Rep. Eshoo’s work consistently earns the highest approval from a wide range of organizations, including the League of Conservation Voters, the Humane Society, the American Association of University Women, Iraq and Afghanistan Veterans, the Biotechnology Industry Organization, the American College of Emergency Physicians, and the Science Coalition. The San Jose Mercury News named her one of the ten most powerful women in Silicon Valley “because she sits on committees that oversee the Internet and biotech—areas vital to the valley’s interests.” In 2017, Rep. Eshoo was awarded the Statesmanship Award by the bipartisan United States Association of Former Members of Congress for her distinguished Congressional service and commitment to improving the lives of others.
On January 15, 2019, the Democratic Members of the House Energy and Commerce Committee voted to elect Congresswoman Eshoo as the first woman ever to serve as Chair of the Health Subcommittee. Rep.

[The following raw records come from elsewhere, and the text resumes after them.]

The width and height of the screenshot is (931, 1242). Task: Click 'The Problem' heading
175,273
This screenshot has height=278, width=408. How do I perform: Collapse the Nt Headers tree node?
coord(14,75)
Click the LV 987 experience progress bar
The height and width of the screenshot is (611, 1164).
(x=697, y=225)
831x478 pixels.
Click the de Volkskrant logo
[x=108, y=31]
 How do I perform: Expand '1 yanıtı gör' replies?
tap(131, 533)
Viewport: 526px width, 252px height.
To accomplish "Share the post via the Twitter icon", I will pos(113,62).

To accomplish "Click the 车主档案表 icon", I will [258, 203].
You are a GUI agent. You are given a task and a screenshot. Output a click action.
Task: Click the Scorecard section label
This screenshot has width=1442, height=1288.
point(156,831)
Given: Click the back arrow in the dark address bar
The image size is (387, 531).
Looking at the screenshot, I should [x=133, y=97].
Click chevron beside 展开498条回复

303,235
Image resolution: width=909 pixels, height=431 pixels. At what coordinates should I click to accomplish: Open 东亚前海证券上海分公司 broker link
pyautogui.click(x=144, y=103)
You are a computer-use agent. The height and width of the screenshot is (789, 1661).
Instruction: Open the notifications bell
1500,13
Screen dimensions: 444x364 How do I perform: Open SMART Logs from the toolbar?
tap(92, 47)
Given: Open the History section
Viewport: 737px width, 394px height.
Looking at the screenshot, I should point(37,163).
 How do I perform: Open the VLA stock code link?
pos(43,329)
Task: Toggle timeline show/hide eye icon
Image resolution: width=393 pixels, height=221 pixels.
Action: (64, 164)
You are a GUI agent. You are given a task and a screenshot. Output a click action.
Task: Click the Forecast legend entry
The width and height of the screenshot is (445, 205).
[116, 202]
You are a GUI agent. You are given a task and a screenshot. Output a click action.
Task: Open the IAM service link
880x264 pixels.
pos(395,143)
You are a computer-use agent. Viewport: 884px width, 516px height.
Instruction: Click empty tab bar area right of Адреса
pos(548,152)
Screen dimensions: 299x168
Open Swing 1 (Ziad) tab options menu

Eshoo has served on the powerful House Energy and Commerce Committee since 1995, and she previously served as the Ranking Member of the Subcommittee on Communications and Technology for six years, the first woman in the history of the Subcommittee to serve in a leadership role.
As a senior member of the House Energy and Commerce Committee and a member of the Health Subcommittee, Rep. Eshoo helped draft portions of the Affordable Care Act to provide comprehensive, affordable health insurance for all Americans, including eliminating lifetime limits in health insurance plans, and she continues to work on strengthening the law. She has written landmark bipartisan legislation to promote the development of new lifesaving cures in biologic drugs; protect patient’s genetic information from being used to discriminate against them; modernize how the Food and Drug Administration regulates and approves medical devices; and promote the development of drugs specifically for children.
Rep. Eshoo is a champion of a free and open Internet. Her accomplishments include her work as a conferee on the landmark Telecommunications Act of 1996, which removed barriers to entry in the telecommunications market; legislation signed into law to ease the nation’s growing spectrum shortage; efforts to spur the deployment of broadband in underserved areas; and legislation signed into law to permanently ban state and local taxation of Internet access.
Following the tragic losses on September 11, 2001, Rep. Eshoo led the charge in the House to create America’s first nationwide, interoperable public safety communications network and to appropriate significant funding for Next Generation 9-1-1 technology for first responders to effectively communicate in the event of an emergency. Rep. Eshoo continues to introduce and support legislation that strengthens federal efforts to help state and local governments transition to NG 9-1-1 technology by providing new federal funding, technical assistance, and training, while ensuring 9-1-1 is kept under state and local control.
Rep. Eshoo spearheaded the effort to modernize Caltrain, the spine of the Peninsula’s transportation system, and secured over $600 million in federal funding for this critical upgrade.
She has also been a tireless supporter of international religious freedom; championed efforts to encourage the next generation of clean energy technology; and promoted safe drinking water for American households. Rep. Eshoo is also a Congressional leader on campaign finance reform, particularly to increase transparency and disclosure in campaign advertisements.Rep. Eshoo was born in New Britain, Connecticut, of Assyrian and Armenian heritage. She is the proud mother of two children, Karen and Paul.
A graduate of Cañada College and the CORO Foundation, she was awarded an Honorary Degree by Menlo College. She was elected to the San Mateo County Board of Supervisors in 1982 and served on the County Board for ten years before being elected to the U.S. House of Representatives in 1992.